In Malta, a person who is in breach of tax laws (mainly VAT and Final Settlement System law) has to pay two penalties, an administrative penalty and a criminal penalty. The Strasbourg court is saying that this is not allowed.

Robert Attard, Partner, tax policy leader central & south east Europe at EY Malta, told The Sunday Times of Malta: “The ECHR judgment against Sweden suggests that a person who infringes VAT law cannot be subjected to two penalties for the same offence. Lucky Dev had infringed Swedish VAT law, and criminal proceedings had been instituted against her. After the criminal proceedings became final, tax proceedings were instituted against her too. The tax proceedings would have resulted in liability to pay a tax surcharge (a tax penalty). The ECHR held that such a situation is not allowed. Lucky Dev should not have been subjected to the tax proceedings, over and above the criminal ­proceedings.”

In its judgment, the ECHR said the applicant’s indictment for a tax offence and the tax surcharges imposed on her were examined by different authorities and courts without the proceedings being connected.

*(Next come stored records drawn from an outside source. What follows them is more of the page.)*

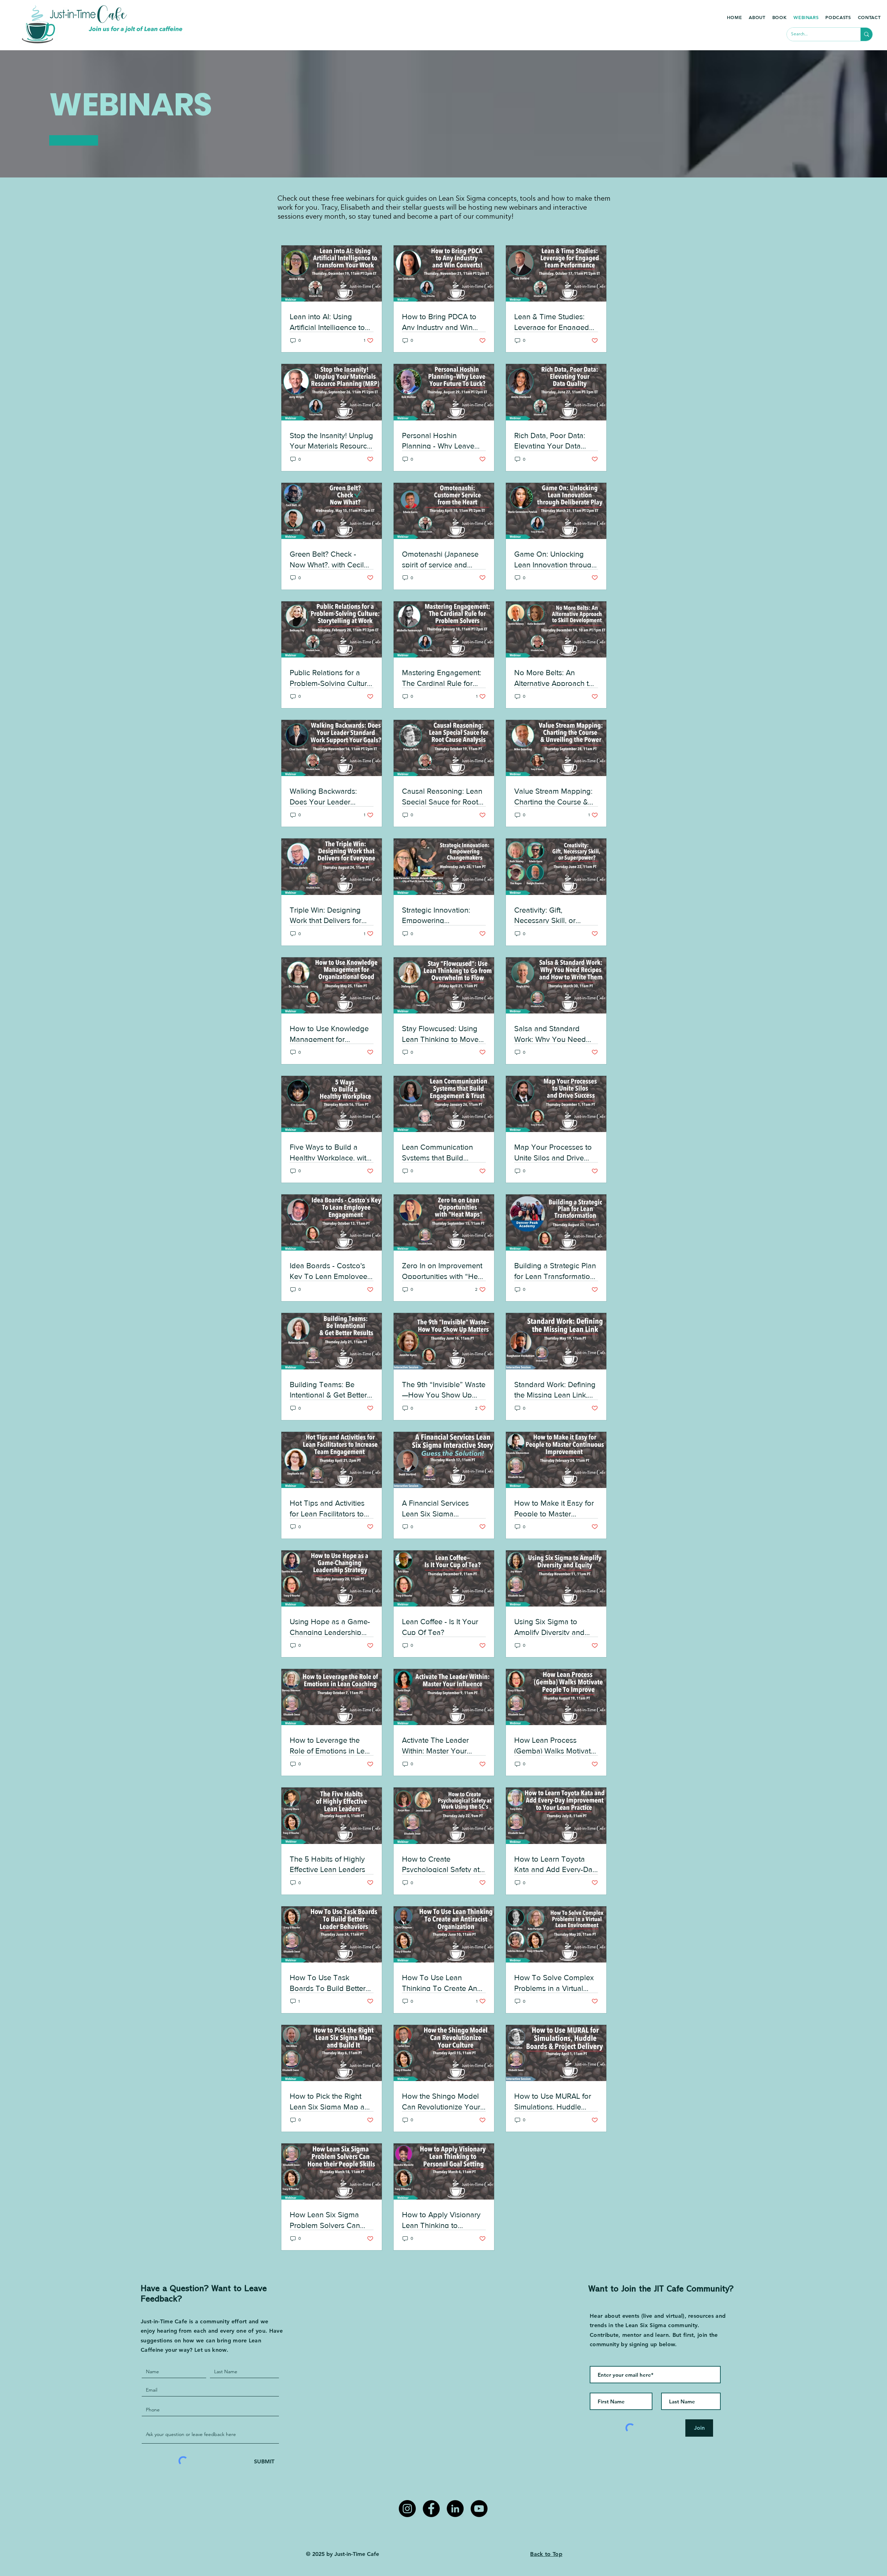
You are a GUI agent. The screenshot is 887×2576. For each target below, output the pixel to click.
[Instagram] (407, 2508)
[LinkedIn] (455, 2508)
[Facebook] (431, 2508)
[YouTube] (479, 2508)
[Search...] (866, 34)
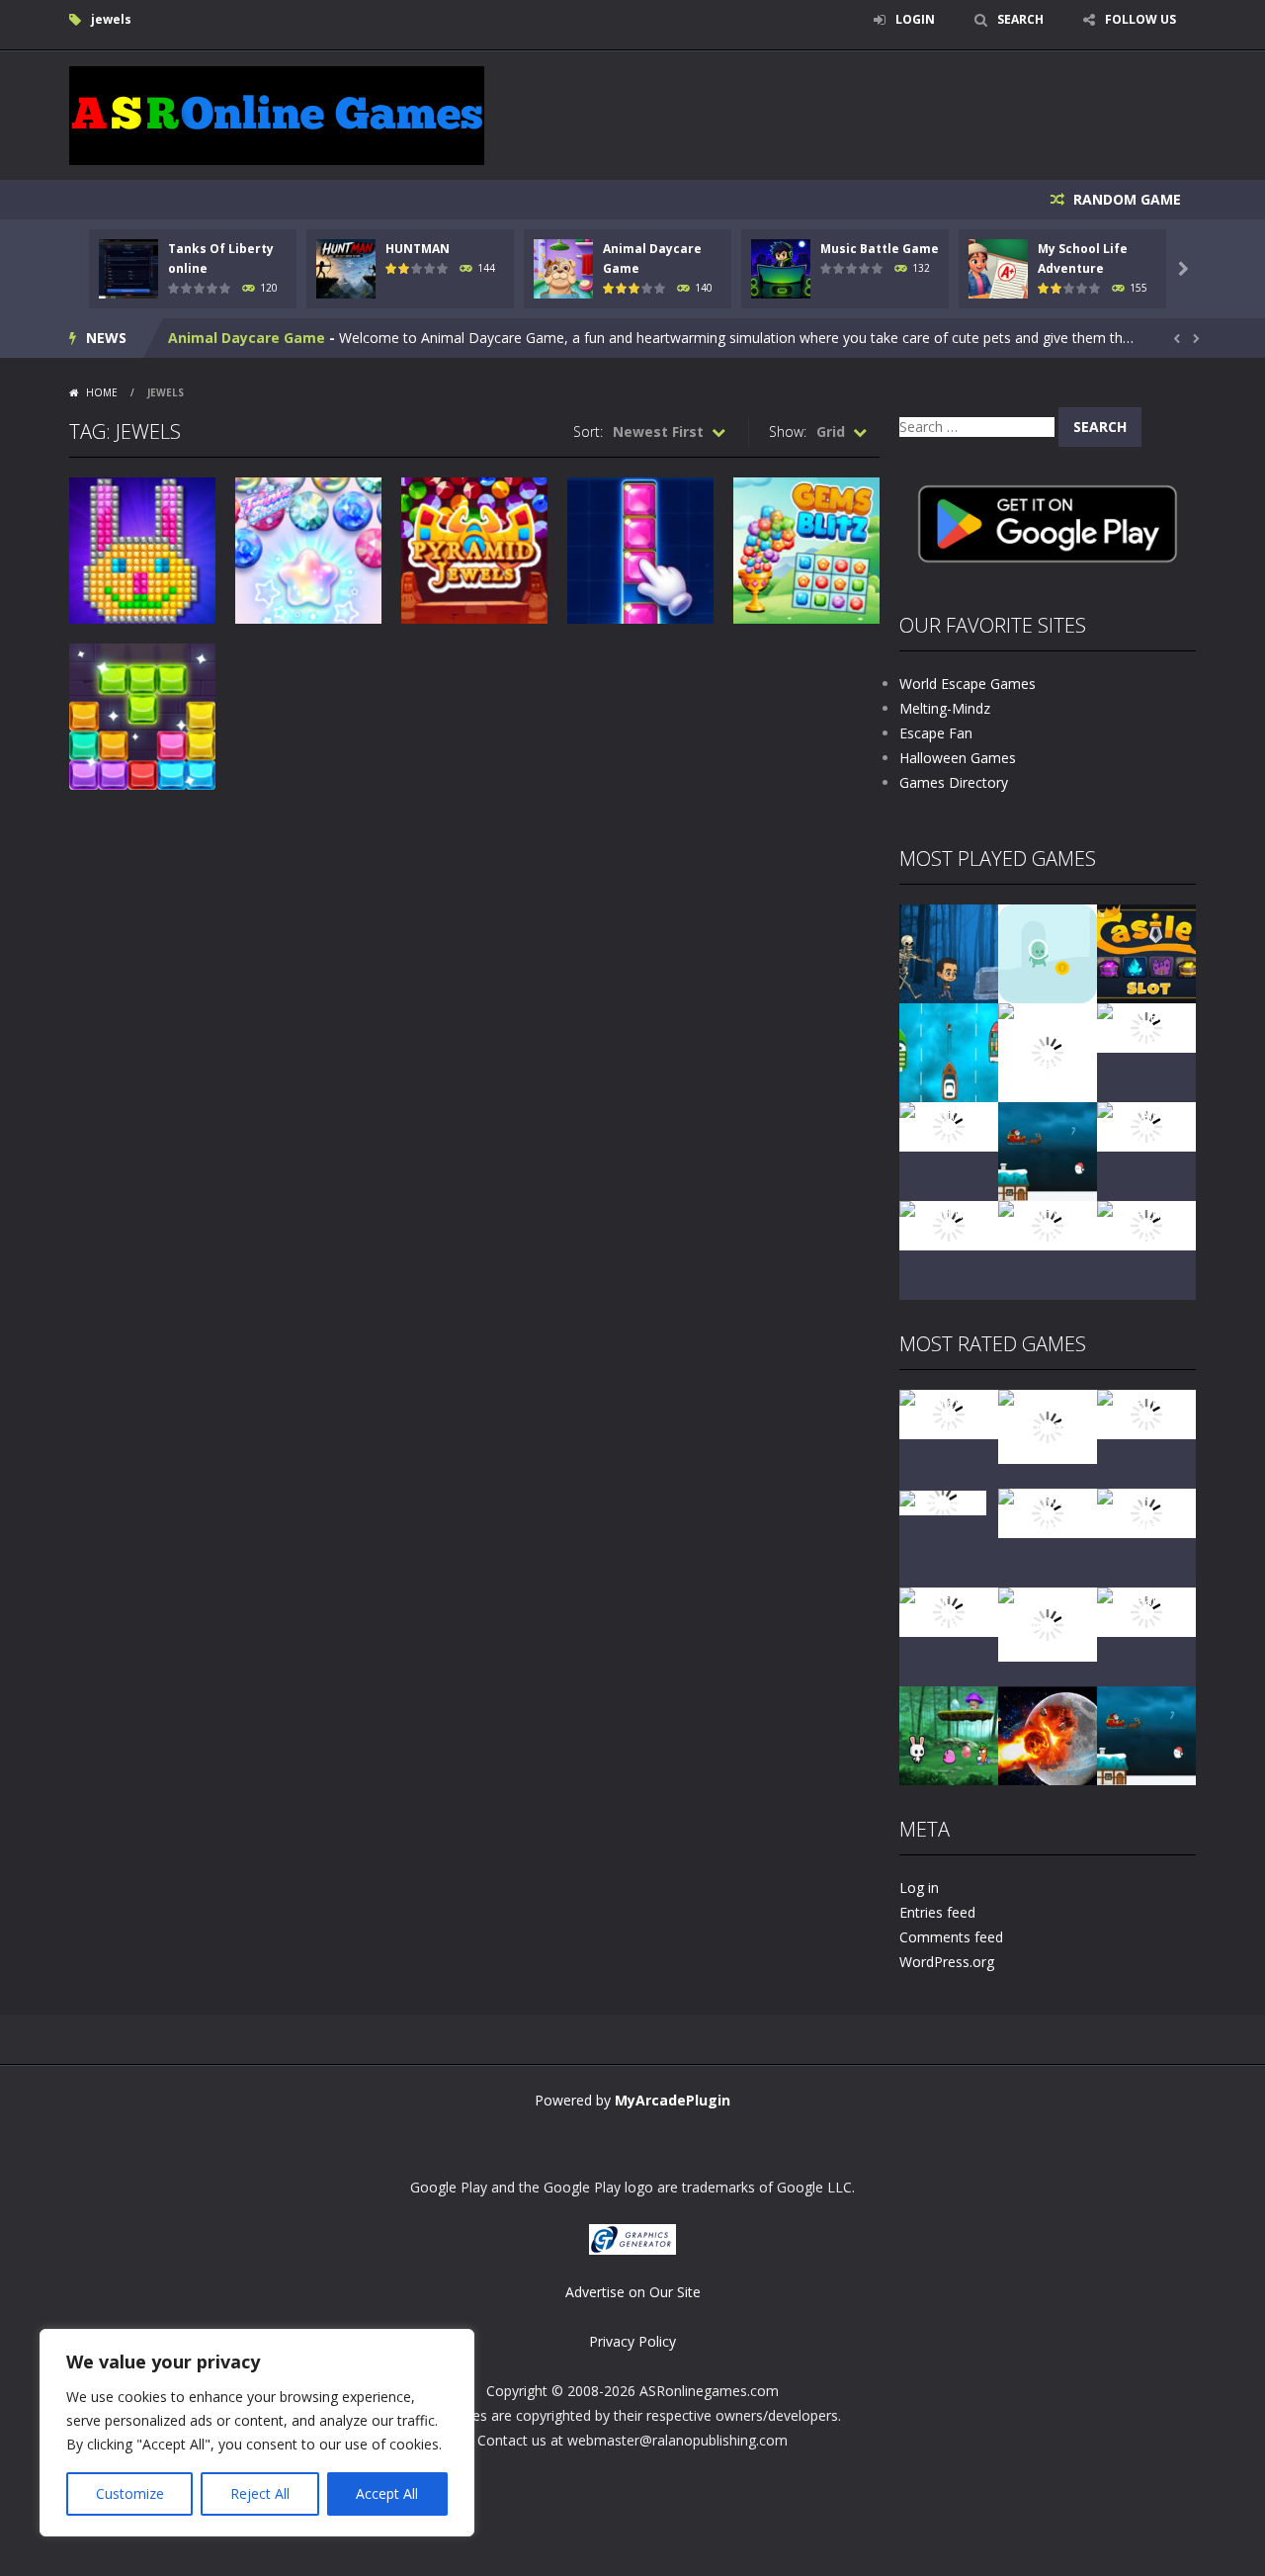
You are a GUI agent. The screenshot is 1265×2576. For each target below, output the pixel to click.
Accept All (387, 2493)
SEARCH (1020, 19)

“Both sets of proceedings followed their own separate course and they became final at different times. Moreover, the Supreme Administrative Court did not take into account the fact that the applicant had been acquitted of the tax offence when it refused leave to appeal and thereby made the imposition of tax surcharges final.

“Thus, in accordance with the Swedish system as it stood at the relevant time, the applicant’s conduct as well as her criminal guilt under the Tax Offences Act and her liability to pay tax surcharges under the relevant tax legislation were determined in proceedings that were wholly independent of each other. It cannot be said that there was a close connection, in substance and in time, between the criminal proceedings and the tax proceedings,” the court said.

The court said that the case concerns two parallel and separate sets of proceedings of which the tax proceedings started on June 1, 2004, and were finalised on October 20, 2009, and the criminal proceedings were initiated on August 5, 2005, and became final on January 8, 2009.

“The two proceedings were thus pending concurrently for almost three and a half years. This duplication of proceedings did not involve a breach of Article 4 of Protocol No. 7. However, the tax proceedings were not terminated and the tax surcharges were not quashed after the criminal proceedings had become final but continued for a further nine and a half months until October 20, 2009.

“Therefore, the applicant was tried ‘again’ for an offence for which she had already been finally acquitted.”

The court ruled that for these reasons, there had been a violation of Article 4 of Protocol No. 7 to the Convention, which states: “No one shall be liable to be tried or punished again in ­criminal proceedings under the jurisdiction of the same State for an offence for which he has already been finally acquitted.”